Involvement of amino-terminal Zta sequences in growth arrest and induction of p53, p21, and p27. (A) Schematic representation of Zta structure. (B and C) Cell cycle analysis (B) and Western blot analysis of the cell cycle regulatory proteins p53, p21, p27, and pRb (C) following induction of the indicated Zta proteins in stably transfected HeLa cells. The indicated cell lines were generated simultaneously, and induction experiments were performed in parallel. Cells were expanded in the presence of tetracycline (2 μg/ml). Cells were then trypsinized, washed twice with 1× PBS, and either collected (for 0-h time point) or plated in medium with no tetracycline for the indicated times. A portion of collected cells were stained with propidium iodide and subjected to FACS analysis to determine the DNA content (B). (C) The remaining cells were suspended in Laemmli buffer and boiled for 20 min to reduce the viscosity of the samples.

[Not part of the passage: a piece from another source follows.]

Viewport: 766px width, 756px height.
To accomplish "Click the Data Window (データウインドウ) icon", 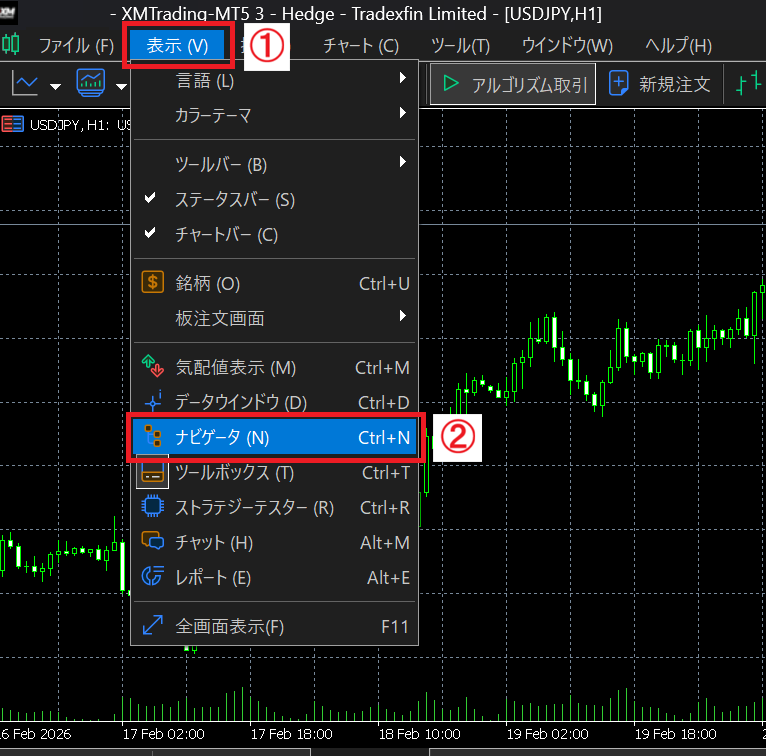I will (x=152, y=402).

A portion of these samples were subjected to SDS-PAGE, transferred to nitrocellulose, and subjected to sequential Western blot analysis (with a stripping step between probings) using anti-Zta (M47), anti-p53 (DO-1; Santa Cruz), anti-p21 (C19G; Santa Cruz), anti-Kip1/p27 (Transduction Laboratories), and anti-pRb (G3-245; PharMingen) antibodies. wt, wild type.